**EXERCISE DESCRIPTION:** Once you find the line containing "This screenshot has width=900, height=727." in the data below, copy it and each following line exactly, up to and including the line containing "The image size is (784, 1523).", and nothing else.

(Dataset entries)
======

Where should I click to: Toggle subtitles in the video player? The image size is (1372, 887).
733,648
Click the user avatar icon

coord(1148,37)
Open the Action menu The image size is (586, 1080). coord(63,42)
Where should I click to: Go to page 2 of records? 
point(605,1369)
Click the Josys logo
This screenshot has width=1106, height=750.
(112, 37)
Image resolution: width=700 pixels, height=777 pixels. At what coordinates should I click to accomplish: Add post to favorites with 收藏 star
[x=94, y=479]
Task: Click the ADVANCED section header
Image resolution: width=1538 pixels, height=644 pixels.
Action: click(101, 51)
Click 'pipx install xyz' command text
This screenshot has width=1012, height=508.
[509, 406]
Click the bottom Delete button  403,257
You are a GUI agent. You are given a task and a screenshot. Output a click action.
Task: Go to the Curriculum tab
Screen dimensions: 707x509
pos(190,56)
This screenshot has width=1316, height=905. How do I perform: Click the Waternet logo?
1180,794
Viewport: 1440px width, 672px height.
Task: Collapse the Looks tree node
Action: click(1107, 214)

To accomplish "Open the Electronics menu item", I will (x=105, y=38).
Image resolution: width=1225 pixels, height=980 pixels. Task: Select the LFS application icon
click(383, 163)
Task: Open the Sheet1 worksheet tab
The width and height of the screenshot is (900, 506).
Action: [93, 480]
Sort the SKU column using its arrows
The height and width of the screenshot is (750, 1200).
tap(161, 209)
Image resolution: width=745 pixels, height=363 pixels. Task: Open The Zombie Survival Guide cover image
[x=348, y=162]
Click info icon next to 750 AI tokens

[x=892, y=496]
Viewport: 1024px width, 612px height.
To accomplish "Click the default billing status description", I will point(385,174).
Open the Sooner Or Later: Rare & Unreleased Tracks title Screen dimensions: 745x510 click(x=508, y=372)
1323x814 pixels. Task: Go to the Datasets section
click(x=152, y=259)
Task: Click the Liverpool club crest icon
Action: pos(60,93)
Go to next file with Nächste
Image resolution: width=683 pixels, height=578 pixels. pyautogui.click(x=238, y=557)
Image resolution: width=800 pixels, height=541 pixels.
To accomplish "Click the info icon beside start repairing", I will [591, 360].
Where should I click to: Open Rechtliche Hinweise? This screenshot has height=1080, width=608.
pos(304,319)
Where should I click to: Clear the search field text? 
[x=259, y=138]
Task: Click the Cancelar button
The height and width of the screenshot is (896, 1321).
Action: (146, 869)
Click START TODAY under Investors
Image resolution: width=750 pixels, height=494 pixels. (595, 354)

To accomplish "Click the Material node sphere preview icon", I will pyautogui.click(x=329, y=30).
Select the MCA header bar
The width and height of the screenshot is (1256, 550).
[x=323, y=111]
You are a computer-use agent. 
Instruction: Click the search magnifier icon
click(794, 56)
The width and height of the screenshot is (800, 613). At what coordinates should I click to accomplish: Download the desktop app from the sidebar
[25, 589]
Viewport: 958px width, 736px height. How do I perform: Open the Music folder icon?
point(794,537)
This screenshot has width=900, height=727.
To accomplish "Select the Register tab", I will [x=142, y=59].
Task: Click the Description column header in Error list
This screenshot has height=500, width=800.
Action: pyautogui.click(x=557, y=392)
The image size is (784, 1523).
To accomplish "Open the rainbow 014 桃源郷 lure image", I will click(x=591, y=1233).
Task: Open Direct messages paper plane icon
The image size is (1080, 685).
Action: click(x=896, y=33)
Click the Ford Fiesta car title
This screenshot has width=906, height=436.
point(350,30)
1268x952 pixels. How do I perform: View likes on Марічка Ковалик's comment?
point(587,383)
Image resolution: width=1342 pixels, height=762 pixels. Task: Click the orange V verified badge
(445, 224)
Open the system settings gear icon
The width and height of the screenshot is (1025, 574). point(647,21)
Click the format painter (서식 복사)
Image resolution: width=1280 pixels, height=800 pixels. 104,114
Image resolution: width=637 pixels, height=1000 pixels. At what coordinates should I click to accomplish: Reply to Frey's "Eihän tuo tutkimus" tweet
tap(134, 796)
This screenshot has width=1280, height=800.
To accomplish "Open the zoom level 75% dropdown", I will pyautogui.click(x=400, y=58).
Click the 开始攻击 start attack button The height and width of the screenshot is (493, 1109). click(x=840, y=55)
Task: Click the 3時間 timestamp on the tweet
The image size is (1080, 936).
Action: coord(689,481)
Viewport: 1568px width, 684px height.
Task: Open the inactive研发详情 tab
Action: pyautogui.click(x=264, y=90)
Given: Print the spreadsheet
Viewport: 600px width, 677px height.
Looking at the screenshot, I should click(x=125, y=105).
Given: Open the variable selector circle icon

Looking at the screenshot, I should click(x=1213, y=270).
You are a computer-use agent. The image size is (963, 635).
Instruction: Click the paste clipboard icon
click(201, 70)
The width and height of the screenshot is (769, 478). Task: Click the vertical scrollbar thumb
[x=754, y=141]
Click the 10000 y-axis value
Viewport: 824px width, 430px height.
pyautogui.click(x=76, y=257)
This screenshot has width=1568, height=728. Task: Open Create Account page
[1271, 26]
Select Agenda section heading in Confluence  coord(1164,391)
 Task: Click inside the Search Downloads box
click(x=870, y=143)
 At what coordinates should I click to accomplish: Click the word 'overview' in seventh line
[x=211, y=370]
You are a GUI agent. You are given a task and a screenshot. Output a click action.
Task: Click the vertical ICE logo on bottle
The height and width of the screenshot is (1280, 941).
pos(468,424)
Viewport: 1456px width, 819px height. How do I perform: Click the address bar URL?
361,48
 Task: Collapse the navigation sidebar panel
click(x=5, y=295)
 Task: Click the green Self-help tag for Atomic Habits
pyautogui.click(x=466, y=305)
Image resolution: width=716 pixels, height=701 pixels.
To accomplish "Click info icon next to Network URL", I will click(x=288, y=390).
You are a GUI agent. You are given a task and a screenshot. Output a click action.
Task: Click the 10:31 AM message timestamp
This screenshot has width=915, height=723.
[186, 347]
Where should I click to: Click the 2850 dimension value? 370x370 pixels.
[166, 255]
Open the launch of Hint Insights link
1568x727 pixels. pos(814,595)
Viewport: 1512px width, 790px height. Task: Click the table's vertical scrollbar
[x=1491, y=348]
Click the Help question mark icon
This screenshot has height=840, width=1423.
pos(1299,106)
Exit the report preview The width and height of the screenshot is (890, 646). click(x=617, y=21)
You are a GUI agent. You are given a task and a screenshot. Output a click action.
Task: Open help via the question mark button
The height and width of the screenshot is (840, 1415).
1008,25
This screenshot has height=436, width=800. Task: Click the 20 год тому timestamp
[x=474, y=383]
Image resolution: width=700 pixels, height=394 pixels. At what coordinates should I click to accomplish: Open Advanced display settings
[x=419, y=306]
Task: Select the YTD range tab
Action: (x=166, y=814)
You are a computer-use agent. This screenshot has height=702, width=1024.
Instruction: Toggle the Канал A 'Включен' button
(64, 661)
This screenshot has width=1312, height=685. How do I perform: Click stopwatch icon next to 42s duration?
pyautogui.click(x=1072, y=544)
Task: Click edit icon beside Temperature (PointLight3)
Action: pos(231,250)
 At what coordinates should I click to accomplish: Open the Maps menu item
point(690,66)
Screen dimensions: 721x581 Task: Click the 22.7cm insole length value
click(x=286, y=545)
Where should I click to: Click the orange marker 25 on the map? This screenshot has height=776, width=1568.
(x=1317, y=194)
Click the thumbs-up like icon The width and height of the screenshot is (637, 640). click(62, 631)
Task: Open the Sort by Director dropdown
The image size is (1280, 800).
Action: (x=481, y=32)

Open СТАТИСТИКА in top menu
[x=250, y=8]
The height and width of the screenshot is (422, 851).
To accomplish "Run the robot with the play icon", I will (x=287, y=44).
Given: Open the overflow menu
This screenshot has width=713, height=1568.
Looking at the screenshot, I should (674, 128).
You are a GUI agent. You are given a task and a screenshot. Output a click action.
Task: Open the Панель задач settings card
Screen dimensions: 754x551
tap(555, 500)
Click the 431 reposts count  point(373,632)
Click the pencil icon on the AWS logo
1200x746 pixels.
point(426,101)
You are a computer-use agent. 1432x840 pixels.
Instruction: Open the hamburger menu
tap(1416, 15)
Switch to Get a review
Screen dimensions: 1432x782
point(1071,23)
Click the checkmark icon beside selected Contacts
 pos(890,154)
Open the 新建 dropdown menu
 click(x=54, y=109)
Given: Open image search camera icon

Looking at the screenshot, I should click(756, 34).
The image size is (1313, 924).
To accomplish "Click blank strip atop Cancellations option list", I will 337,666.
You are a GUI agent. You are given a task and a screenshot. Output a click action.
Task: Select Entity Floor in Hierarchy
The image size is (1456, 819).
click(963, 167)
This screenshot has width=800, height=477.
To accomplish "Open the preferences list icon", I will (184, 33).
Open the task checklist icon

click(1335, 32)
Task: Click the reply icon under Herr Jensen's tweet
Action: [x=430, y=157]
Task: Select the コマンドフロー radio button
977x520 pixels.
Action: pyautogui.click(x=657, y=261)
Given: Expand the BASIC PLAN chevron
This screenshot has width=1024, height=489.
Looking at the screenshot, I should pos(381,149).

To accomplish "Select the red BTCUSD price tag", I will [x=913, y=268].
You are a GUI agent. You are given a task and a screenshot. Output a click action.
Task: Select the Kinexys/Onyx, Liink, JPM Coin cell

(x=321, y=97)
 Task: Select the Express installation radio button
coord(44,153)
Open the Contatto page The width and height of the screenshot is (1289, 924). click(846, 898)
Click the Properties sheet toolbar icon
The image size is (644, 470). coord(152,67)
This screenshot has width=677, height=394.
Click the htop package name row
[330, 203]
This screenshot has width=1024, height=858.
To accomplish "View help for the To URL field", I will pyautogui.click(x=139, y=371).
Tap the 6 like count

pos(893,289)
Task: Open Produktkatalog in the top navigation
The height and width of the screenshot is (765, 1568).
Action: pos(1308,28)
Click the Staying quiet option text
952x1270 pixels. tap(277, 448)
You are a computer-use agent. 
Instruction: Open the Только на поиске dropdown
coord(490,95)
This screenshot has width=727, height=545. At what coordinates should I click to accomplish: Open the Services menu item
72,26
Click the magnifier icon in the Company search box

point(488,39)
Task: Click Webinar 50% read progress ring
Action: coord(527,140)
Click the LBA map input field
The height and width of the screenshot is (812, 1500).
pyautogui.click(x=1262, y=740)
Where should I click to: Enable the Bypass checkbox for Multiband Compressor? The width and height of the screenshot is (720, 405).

======

**TASK OUTPUT:**
This screenshot has width=900, height=727.
To accomplish "Select the Register tab", I will [x=142, y=59].
Task: Click the Description column header in Error list
This screenshot has height=500, width=800.
Action: pyautogui.click(x=557, y=392)
The image size is (784, 1523).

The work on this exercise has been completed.